Exercise details -
Please repeat the lines below word for word, beginning at the line that contains "Find the location of a particular element. This" and stopping after the final line.
"""
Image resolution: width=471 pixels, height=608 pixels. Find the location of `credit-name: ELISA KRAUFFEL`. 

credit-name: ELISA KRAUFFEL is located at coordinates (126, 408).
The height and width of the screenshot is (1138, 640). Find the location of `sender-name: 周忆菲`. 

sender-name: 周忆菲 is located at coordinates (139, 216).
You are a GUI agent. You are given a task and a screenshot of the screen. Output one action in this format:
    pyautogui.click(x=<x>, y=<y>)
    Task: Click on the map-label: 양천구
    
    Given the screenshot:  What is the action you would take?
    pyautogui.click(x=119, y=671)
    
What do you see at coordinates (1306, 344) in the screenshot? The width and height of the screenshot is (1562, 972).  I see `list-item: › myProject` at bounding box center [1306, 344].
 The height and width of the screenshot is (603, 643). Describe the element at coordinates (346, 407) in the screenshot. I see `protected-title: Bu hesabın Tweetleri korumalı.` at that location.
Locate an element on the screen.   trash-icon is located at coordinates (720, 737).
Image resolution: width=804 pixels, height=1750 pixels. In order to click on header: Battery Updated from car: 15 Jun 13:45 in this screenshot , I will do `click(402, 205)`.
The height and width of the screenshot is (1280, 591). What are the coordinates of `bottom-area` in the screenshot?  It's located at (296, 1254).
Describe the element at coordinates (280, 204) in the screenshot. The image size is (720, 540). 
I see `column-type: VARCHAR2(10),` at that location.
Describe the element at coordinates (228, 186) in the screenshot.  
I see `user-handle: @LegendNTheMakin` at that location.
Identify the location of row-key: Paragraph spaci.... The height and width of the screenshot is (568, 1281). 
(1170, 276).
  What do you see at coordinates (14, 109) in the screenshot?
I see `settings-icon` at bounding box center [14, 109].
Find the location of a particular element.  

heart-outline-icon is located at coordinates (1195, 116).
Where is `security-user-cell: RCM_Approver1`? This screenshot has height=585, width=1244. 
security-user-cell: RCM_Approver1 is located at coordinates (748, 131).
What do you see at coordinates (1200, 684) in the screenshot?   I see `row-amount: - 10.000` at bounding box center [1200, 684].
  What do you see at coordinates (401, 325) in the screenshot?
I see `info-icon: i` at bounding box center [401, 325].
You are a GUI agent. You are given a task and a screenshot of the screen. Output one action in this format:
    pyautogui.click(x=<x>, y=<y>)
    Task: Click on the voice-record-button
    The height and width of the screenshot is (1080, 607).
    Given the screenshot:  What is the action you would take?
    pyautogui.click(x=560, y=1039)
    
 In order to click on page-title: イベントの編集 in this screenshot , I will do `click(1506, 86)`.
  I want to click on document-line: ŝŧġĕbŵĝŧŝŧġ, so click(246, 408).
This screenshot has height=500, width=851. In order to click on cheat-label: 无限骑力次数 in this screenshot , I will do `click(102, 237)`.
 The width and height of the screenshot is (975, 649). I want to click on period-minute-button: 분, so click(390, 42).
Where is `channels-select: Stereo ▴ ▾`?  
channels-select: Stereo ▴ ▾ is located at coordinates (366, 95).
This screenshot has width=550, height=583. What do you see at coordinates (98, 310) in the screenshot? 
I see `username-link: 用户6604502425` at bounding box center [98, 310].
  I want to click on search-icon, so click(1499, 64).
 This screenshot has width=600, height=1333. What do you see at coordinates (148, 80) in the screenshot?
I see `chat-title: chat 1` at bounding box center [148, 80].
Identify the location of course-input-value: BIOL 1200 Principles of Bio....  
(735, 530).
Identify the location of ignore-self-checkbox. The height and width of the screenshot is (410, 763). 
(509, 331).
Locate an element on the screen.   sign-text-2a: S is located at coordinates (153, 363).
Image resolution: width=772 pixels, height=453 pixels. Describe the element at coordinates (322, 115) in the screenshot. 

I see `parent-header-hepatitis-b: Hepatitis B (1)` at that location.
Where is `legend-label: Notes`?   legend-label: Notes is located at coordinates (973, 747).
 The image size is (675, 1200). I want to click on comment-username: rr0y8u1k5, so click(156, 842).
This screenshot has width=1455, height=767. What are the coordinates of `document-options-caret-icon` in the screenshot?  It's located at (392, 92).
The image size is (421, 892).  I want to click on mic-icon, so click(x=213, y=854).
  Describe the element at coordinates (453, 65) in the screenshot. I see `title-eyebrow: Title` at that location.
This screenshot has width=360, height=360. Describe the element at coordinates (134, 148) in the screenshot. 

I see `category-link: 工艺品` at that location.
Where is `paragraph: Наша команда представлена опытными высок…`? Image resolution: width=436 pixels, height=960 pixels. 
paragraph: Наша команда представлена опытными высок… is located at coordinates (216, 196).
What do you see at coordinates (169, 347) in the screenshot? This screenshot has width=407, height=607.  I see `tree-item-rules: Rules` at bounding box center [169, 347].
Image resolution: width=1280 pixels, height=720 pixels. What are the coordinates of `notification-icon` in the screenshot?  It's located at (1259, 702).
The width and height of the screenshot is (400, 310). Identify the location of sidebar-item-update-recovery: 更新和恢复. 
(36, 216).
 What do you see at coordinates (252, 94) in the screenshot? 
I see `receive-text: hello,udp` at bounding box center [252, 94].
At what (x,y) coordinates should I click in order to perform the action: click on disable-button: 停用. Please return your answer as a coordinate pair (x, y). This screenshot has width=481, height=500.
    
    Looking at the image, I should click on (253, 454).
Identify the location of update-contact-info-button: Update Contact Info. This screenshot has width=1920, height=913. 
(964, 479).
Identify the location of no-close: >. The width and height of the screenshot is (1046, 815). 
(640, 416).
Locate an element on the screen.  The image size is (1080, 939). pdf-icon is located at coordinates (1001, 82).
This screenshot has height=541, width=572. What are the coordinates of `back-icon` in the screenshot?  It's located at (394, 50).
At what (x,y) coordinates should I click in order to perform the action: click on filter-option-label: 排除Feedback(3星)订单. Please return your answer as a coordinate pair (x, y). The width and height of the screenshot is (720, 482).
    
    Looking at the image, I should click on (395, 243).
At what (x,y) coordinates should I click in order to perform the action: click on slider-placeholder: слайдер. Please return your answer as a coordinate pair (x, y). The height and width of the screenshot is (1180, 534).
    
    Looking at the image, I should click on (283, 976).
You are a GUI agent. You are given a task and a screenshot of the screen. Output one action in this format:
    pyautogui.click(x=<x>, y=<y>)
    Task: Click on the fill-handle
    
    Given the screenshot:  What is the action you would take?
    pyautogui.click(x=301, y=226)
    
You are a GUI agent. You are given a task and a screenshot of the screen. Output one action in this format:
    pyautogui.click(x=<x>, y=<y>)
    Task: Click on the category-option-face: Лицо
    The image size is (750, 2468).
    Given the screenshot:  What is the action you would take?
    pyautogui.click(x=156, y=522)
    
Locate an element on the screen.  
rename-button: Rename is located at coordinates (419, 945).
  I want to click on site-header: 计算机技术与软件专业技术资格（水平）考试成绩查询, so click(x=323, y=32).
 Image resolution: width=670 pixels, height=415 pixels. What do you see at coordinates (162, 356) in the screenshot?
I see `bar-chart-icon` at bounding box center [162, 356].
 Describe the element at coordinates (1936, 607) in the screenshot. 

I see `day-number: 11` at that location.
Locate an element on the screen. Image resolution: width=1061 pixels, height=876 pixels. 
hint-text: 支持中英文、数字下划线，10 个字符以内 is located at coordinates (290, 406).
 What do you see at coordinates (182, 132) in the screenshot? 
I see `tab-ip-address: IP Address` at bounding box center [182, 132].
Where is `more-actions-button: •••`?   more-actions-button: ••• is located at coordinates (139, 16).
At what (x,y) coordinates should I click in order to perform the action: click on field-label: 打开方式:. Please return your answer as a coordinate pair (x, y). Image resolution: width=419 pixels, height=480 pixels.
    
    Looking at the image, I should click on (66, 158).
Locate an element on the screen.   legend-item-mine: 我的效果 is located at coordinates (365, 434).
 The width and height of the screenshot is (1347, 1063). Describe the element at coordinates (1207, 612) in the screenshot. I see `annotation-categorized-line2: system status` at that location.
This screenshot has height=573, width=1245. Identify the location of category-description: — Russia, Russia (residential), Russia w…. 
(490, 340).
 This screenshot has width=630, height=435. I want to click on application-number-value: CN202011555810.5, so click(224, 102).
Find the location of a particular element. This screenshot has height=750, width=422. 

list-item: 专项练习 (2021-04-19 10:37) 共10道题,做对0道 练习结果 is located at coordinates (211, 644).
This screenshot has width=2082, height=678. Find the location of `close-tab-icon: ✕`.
"""
Exercise output -
Find the location of a particular element. This screenshot has height=750, width=422. 

list-item: 专项练习 (2021-04-19 10:37) 共10道题,做对0道 练习结果 is located at coordinates (211, 644).
This screenshot has width=2082, height=678. Find the location of `close-tab-icon: ✕`.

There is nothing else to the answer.